Using Adobe Acrobat files
on your web page
If you plan to link documents to your web page, there is an alternative
to coding the document files in HTML. You can instead use a program
called Adobe Acrobat to convert your existing files into portable document
format (PDF) files.
PDF format offers some advantages over HTML because the conversion
process is completely automatic. Moreover, the resulting PDF file will
look exactly like the printed file including fonts, colors, graphics, and
all. In addition, you do not have to create separate PDF files for
different platforms. The same PDF file can be "read" on Windows, Mac, and
On the downside, you need to purchase a copy of Adobe Acrobat. In addition,
PDF files do not integrate as seamlessly on the web as do files formatted
in HTML. This is because you need a separate program to view and print PDF
files, called the Acrobat Reader. The Acrobat Reader is
easy-to-use, however, and can be downloaded for free from Adobe's web site
www.adobe.com/products/acrobat/readstep.html. It is available for Windows, Mac, and Unix computers.

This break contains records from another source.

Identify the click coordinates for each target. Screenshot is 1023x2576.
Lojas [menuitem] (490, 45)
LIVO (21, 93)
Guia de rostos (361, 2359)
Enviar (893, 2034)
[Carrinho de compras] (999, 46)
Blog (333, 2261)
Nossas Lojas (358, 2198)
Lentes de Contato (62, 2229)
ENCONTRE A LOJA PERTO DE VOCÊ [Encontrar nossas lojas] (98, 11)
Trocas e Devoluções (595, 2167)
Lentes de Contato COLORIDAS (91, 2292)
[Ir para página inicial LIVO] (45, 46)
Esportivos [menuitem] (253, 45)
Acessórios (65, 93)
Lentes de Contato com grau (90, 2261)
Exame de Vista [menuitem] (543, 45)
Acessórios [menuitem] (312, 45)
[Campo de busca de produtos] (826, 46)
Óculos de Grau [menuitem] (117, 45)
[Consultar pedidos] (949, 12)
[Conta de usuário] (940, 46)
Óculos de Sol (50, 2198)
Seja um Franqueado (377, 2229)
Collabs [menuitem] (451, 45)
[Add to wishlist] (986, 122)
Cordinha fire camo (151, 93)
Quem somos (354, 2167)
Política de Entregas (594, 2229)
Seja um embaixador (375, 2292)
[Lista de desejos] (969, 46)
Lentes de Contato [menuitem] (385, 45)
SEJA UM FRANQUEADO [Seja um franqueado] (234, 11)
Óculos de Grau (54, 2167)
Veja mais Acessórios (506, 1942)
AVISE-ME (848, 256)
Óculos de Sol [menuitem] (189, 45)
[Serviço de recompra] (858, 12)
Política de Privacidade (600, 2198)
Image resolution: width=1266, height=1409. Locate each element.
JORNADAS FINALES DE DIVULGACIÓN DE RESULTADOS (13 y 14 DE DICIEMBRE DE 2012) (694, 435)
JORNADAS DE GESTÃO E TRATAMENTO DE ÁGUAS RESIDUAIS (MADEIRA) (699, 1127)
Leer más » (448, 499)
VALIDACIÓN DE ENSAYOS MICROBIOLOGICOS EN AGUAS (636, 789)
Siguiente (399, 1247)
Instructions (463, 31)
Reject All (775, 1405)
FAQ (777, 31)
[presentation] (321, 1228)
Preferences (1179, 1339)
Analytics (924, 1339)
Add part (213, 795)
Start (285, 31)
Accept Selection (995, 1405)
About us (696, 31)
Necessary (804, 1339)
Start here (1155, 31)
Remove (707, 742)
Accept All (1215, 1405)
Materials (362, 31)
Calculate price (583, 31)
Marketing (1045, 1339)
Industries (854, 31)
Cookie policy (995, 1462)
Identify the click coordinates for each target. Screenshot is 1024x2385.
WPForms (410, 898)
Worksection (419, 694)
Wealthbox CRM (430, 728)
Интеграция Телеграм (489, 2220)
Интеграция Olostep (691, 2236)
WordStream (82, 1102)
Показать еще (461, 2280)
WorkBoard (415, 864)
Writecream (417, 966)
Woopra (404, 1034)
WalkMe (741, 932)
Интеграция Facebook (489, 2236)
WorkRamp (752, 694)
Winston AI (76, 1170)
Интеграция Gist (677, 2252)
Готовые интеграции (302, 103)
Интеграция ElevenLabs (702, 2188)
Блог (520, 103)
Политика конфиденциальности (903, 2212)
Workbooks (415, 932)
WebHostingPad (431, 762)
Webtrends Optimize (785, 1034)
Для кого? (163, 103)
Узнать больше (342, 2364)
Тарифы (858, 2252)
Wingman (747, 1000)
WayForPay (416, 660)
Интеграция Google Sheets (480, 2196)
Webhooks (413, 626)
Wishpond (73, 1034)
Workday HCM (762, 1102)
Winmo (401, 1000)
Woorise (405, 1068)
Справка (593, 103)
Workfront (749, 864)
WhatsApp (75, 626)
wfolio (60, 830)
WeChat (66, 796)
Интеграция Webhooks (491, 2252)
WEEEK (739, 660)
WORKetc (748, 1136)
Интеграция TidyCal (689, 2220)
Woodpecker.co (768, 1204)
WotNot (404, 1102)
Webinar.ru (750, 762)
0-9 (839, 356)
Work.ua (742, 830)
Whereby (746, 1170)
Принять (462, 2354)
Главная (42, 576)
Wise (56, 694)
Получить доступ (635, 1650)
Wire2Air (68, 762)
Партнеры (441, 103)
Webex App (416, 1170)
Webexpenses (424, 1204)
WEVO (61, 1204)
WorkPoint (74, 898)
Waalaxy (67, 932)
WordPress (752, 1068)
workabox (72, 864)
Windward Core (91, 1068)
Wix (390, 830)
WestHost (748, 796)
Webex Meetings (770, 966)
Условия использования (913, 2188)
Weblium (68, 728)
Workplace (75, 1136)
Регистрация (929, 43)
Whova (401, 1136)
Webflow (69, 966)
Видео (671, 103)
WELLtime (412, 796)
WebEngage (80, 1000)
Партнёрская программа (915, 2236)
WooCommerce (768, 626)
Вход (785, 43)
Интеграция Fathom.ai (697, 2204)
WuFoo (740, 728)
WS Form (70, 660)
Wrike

To create a link on your web page to a PDF file, first upload the file to
your Unix account. (Depending on the program you use to transfer files, you may
need to specify that this is a binary file.) Then, simply use the HREF command as
in this example:
<A HREF="report.pdf">Annual Report</A>
When someone clicks on the link, most likely, one of two things will
happen. If the browser is set to recognize PDF files, it will
automatically open the file in the Adobe Reader, if the user has the
Reader installed. If the browser does not recognize the file, the user
will be prompted to either save the file or select the program to open it.
You might want to include a link to the Adobe Reader web site (as
listed above) for users who wish to obtain it.